• Data for review:
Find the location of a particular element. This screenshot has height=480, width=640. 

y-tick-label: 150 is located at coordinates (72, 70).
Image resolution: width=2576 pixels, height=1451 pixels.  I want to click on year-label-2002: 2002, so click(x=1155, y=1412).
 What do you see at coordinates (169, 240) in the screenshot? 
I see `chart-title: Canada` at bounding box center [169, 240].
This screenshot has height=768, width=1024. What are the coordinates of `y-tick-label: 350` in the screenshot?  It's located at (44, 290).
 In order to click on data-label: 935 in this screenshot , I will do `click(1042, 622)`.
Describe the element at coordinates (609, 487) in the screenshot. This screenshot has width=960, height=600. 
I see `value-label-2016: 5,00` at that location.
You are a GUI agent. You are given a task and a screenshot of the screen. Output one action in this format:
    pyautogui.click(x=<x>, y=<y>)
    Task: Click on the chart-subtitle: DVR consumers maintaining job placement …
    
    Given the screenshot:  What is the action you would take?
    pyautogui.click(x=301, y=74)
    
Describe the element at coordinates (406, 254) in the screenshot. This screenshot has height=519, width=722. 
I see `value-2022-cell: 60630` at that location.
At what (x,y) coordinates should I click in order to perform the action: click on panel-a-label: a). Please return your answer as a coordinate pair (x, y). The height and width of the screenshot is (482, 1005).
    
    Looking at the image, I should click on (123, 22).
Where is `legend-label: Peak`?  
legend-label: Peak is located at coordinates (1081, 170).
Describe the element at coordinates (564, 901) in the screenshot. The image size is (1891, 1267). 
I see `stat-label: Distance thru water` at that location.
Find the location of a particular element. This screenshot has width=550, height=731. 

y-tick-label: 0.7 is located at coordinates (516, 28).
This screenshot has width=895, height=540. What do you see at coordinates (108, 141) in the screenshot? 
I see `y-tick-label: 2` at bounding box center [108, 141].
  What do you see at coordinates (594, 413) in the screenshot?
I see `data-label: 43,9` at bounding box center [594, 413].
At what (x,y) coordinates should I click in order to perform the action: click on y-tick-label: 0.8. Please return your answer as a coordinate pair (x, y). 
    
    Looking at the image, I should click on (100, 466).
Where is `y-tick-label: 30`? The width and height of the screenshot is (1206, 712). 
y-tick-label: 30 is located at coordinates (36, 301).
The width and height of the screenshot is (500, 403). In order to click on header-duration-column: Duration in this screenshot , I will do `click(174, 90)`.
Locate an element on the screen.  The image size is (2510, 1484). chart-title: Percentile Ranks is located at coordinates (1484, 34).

• About this task:
Write out the whole listing above again, line for line, with every character unchanged.

• Result:
Find the location of a particular element. This screenshot has height=480, width=640. 

y-tick-label: 150 is located at coordinates (72, 70).
Image resolution: width=2576 pixels, height=1451 pixels.  I want to click on year-label-2002: 2002, so click(x=1155, y=1412).
 What do you see at coordinates (169, 240) in the screenshot? 
I see `chart-title: Canada` at bounding box center [169, 240].
This screenshot has height=768, width=1024. What are the coordinates of `y-tick-label: 350` in the screenshot?  It's located at (44, 290).
 In order to click on data-label: 935 in this screenshot , I will do `click(1042, 622)`.
Describe the element at coordinates (609, 487) in the screenshot. This screenshot has width=960, height=600. 
I see `value-label-2016: 5,00` at that location.
You are a GUI agent. You are given a task and a screenshot of the screen. Output one action in this format:
    pyautogui.click(x=<x>, y=<y>)
    Task: Click on the chart-subtitle: DVR consumers maintaining job placement …
    
    Given the screenshot:  What is the action you would take?
    pyautogui.click(x=301, y=74)
    
Describe the element at coordinates (406, 254) in the screenshot. This screenshot has height=519, width=722. 
I see `value-2022-cell: 60630` at that location.
At what (x,y) coordinates should I click in order to perform the action: click on panel-a-label: a). Please return your answer as a coordinate pair (x, y). The height and width of the screenshot is (482, 1005).
    
    Looking at the image, I should click on (123, 22).
Where is `legend-label: Peak`?  
legend-label: Peak is located at coordinates (1081, 170).
Describe the element at coordinates (564, 901) in the screenshot. The image size is (1891, 1267). 
I see `stat-label: Distance thru water` at that location.
Find the location of a particular element. This screenshot has width=550, height=731. 

y-tick-label: 0.7 is located at coordinates (516, 28).
This screenshot has width=895, height=540. What do you see at coordinates (108, 141) in the screenshot? 
I see `y-tick-label: 2` at bounding box center [108, 141].
  What do you see at coordinates (594, 413) in the screenshot?
I see `data-label: 43,9` at bounding box center [594, 413].
At what (x,y) coordinates should I click in order to perform the action: click on y-tick-label: 0.8. Please return your answer as a coordinate pair (x, y). 
    
    Looking at the image, I should click on (100, 466).
Where is `y-tick-label: 30`? The width and height of the screenshot is (1206, 712). 
y-tick-label: 30 is located at coordinates (36, 301).
The width and height of the screenshot is (500, 403). In order to click on header-duration-column: Duration in this screenshot , I will do `click(174, 90)`.
Locate an element on the screen.  The image size is (2510, 1484). chart-title: Percentile Ranks is located at coordinates (1484, 34).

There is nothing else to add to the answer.